How does "Lie Like This" fill in with the rest of the vibe of the album you're working on?
A good portion of it is pretty feel-good and that kind of stuff, but another good portion of it is still the Inner Monologue feel of some cool, interesting sonics and weird chords, because I feel like it wouldn't be me if I didn't do that. I think it's, overall, really just fun, and it just feels really damn good.
I'm talking about love and I'm talking about growth in love and I'm talking about how good it feels to be in something that doesn't feel toxic. I feel like we're so conditioned to like love that's chaotic and dramatic, and we're scared of things that feel too easy. And, I really wanted to write about that. So, that's basically what I've been doing, and it's just fun. And, I'm making it with all my friends, and that's even more fun.
Tell me about how the album's coming together. Have you been working on it during the pandemic?
I want to say 90% of it has been worked on during the pandemic. "Lie Like This" we started around June or July, and then from there is when we really started to pick up a little bit of a groove. It's like, "Oh, this is what I really want it to be, and I want it to sound like," and then took it from there.
It's different for me. I've been contemplating it a lot because sometimes I feel like my sadness may be more tangible than my happiness, and I'm afraid that people won't want to grow with me into my happiness. I'm just hoping that my fans will do that with me.
What was the process like? Did you do songwriting sessions over Zoom?
I refused to do Zoom. I was like, "I'm not making an album over Zoom. I can't do it." So, I haven't, and I didn't. So, once me and my collaborators felt comfortable being in a room together... The way [producers The Monsters & Strangerz] have their studio set up is they have a room in their house that leads to an outdoor patio. So they were in their studio, and there was a sliding glass door; I was outside; then [co-writer] Michael Pollack was outside on the other couch.

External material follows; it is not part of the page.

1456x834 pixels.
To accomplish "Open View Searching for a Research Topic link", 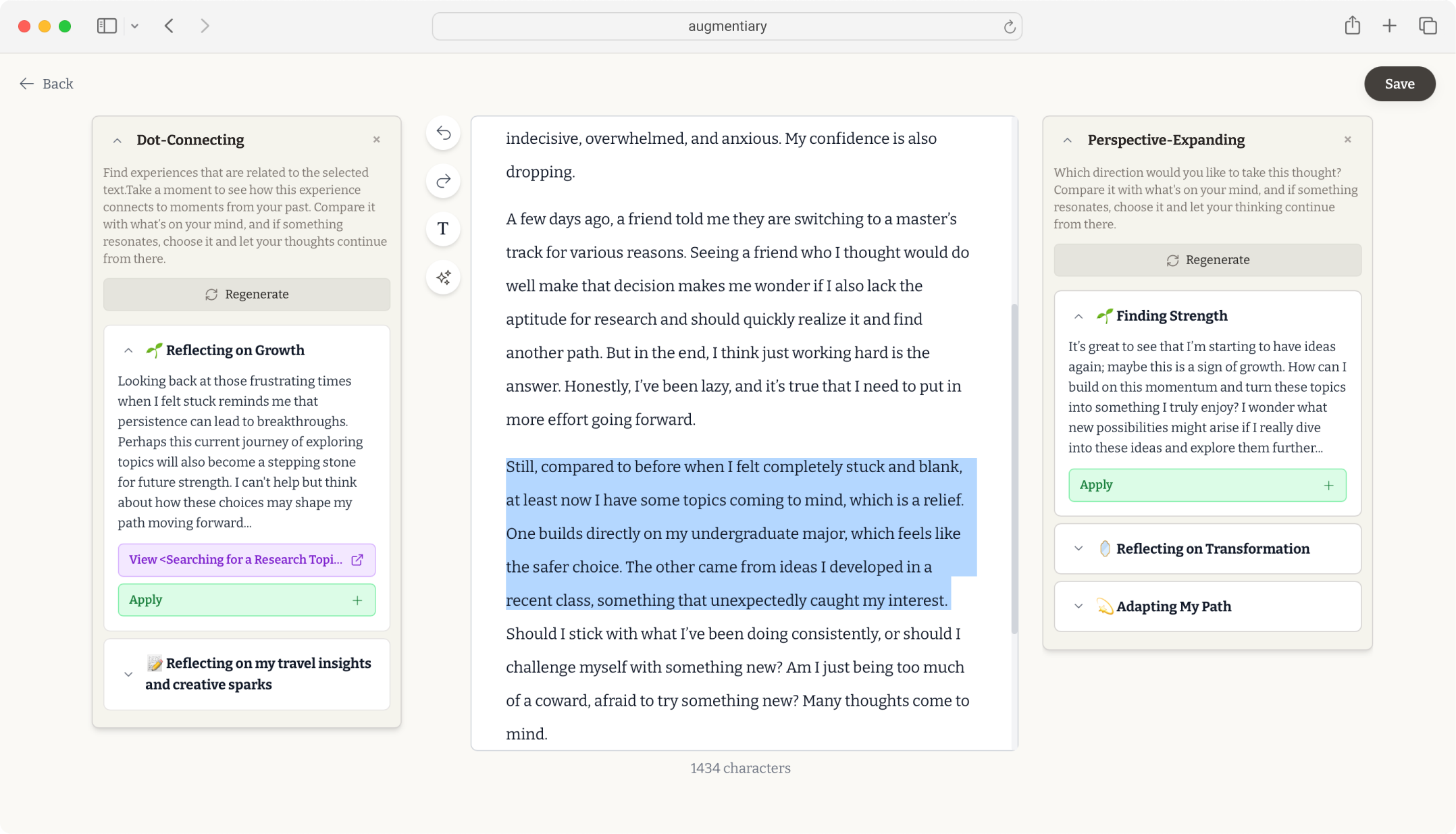I will coord(246,560).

So, we could all be together but not actually be together. Once everyone was able to start getting the rapid tests, it started making everything a little bit easier — then we could take the rapid test in the morning and actually hug each other and be in the same room, so we're not in L.A. weather where it's 115º in the Valley, and we're all sweating and dying outside.

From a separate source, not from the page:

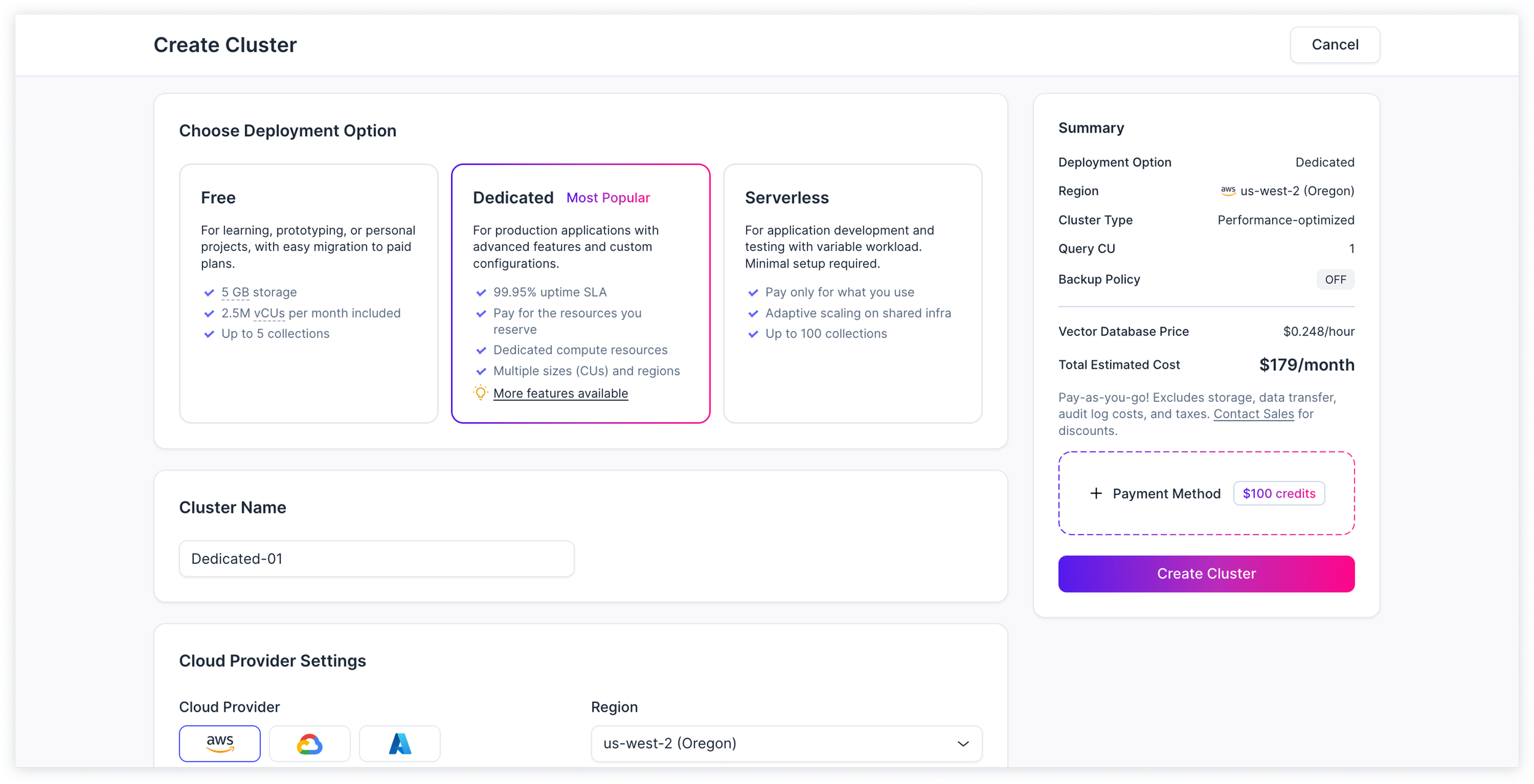1534x784 pixels.
Task: Click the plus icon for Payment Method
Action: pos(1096,493)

You've been very open about your mental health. How have you been managing that in a pandemic?
Some days are better than others. I try to just focus on little things that make me happy instead of focusing on all the things that don't or focusing on major things where they feel a little bit unobtainable. I just focus on: "Oh, I'm going to eat this today because I love this. Oh, I'm going to drive to the beach and just roll my windows down because that makes me feel good. I'm going to make something because that makes me feel good." I've just been doing that a lot really to try to keep me calm because if I don't, I get really overwhelmed.